Airbus Adjusts Amid Supply Strain: Cuts 2023 Delivery Targets and Earnings Projections

An airbus plane flying through clouds.

Airbus SE revises its financial and delivery forecasts for the year amid ongoing supply chain challenges and engine supply bottlenecks, signaling a cautious approach to production and market expectations.

Supply Chain Headwinds

Airbus SE has announced a reduction in its aircraft delivery target from 800 to 770 for the year, alongside a decrease in its earnings and cash flow projections. This adjustment comes as the company grapples with persistent supply chain disruptions that have impeded access to essential components and skilled labor. The European aerospace giant has been facing these challenges since the pandemic’s impact on the aviation industry, which has been further strained by a surge in demand for modern aircraft models.

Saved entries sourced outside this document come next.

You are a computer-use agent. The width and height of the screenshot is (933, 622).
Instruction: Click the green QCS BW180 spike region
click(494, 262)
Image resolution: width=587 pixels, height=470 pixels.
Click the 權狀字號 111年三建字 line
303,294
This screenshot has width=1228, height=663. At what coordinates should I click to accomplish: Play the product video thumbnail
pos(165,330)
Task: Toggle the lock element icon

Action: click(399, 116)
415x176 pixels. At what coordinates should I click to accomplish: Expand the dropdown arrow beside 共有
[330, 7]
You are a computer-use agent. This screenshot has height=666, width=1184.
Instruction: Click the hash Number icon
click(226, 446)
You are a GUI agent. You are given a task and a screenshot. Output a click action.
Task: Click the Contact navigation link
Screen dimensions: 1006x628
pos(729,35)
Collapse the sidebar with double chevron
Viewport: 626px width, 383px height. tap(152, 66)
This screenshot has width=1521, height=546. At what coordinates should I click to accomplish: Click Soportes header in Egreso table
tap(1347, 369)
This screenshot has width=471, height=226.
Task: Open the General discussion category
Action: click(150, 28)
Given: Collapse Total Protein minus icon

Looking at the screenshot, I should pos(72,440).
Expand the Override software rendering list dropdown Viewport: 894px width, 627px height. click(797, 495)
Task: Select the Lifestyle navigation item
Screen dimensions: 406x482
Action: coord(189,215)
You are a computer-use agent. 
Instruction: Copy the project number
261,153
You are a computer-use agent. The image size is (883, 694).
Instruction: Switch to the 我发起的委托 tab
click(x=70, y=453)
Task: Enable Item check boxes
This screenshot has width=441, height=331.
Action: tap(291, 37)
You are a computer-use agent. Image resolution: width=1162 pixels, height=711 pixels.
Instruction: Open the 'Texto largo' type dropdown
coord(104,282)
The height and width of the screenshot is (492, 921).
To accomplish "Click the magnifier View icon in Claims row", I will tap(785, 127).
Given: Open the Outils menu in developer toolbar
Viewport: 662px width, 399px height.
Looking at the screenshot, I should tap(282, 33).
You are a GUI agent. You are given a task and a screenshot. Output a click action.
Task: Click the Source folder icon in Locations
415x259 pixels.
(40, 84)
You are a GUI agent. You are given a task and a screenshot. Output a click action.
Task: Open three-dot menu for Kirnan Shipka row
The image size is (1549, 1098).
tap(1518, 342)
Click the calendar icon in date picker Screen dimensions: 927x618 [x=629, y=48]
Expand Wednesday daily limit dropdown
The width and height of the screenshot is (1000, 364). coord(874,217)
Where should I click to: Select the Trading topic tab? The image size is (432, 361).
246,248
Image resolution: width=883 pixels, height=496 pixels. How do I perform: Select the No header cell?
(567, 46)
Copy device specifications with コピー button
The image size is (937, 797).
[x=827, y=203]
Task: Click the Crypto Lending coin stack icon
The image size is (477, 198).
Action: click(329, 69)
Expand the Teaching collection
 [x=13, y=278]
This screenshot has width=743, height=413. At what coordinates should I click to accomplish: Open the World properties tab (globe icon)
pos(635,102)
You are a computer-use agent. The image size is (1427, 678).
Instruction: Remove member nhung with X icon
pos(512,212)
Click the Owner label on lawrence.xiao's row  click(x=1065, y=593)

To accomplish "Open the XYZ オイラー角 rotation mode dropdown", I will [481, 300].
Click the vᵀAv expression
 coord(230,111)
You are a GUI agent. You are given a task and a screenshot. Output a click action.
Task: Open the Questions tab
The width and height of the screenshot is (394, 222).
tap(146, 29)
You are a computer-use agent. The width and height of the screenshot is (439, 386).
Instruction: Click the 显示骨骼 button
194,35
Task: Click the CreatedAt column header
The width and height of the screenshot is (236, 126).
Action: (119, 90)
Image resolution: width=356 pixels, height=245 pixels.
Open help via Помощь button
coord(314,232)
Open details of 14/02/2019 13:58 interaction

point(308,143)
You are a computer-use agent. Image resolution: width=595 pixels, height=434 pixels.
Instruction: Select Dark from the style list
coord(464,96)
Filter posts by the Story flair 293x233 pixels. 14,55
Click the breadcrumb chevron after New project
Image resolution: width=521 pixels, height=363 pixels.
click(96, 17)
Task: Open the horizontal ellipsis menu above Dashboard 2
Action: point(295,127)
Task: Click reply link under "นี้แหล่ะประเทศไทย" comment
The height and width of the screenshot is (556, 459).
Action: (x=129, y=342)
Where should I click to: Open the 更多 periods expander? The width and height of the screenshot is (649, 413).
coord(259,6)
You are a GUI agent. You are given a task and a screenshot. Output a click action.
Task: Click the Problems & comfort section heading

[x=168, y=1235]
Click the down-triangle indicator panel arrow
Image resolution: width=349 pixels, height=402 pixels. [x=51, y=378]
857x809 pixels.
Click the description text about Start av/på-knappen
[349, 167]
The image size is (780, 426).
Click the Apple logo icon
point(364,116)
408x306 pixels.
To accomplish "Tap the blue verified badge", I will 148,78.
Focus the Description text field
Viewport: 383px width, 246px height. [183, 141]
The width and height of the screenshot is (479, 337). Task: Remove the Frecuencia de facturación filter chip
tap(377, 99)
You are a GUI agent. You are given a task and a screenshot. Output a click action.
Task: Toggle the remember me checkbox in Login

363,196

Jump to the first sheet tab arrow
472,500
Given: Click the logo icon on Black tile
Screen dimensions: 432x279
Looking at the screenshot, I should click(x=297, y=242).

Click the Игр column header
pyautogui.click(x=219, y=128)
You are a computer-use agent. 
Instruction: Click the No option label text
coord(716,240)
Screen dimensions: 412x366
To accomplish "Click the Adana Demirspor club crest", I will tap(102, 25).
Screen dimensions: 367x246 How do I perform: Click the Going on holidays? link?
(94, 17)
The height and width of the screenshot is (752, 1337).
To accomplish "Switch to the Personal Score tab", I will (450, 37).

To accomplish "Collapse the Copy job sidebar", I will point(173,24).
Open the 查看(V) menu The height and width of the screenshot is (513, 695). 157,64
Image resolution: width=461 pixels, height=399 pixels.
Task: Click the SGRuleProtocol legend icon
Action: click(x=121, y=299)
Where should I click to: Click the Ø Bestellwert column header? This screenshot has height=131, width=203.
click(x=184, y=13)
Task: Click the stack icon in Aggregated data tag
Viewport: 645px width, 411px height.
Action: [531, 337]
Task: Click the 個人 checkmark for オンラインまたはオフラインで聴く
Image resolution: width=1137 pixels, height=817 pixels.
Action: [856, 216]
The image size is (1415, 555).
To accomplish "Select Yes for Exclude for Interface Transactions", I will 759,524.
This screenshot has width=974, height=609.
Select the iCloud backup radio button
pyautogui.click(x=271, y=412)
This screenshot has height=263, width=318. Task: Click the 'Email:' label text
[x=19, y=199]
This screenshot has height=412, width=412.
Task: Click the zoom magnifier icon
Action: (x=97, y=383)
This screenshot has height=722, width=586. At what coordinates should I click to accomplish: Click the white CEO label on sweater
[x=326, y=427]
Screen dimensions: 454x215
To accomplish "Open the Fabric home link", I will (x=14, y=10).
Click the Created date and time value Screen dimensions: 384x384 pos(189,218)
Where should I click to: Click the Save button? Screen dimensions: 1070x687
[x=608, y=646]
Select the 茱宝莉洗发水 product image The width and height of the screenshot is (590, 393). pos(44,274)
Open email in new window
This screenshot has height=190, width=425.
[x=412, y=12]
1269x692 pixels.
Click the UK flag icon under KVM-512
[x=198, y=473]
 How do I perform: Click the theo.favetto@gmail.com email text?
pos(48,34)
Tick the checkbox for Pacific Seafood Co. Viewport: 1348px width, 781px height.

Operational Adjustments Amid Market Pressures

The company’s CEO, Guillaume Faury, acknowledged that the supply situation, particularly for jet engines, has deteriorated unexpectedly, leading to a revised adjusted EBIT forecast of €5.5 billion, down from up to €7 billion. Airbus also anticipates a free cash flow before customer financing of around €3.5 billion. In response to these challenges, Airbus has delayed its production goal for the A320 single-aisle jets, a key revenue driver, pushing the target of 75 jets per month from 2026 to 2027. This conservative stance is likely to exacerbate the shortage of new jets in the market, especially as Boeing also operates at a reduced production rate.

Market Impact and Strategic Considerations

Airbus’s delivery revision, the second since 2022, reflects the ongoing difficulties in securing parts such as cabin components, with airlines refurbishing older planes and thus limiting new shipments. The company’s shares have experienced a decline following the announcement, with repercussions also felt by jet-engine manufacturers General Electric Co. and RTX Corp. Amid these operational challenges, Airbus is exploring strategic options, including potential restructuring and mergers and acquisitions, as it nears a deal with Spirit AeroSystems Holdings Inc. to acquire parts of the supplier’s business.

In light of these developments, Airbus is navigating a complex landscape of market pressures and operational uncertainties, highlighting the need for adaptability and strategic foresight in the aerospace industry.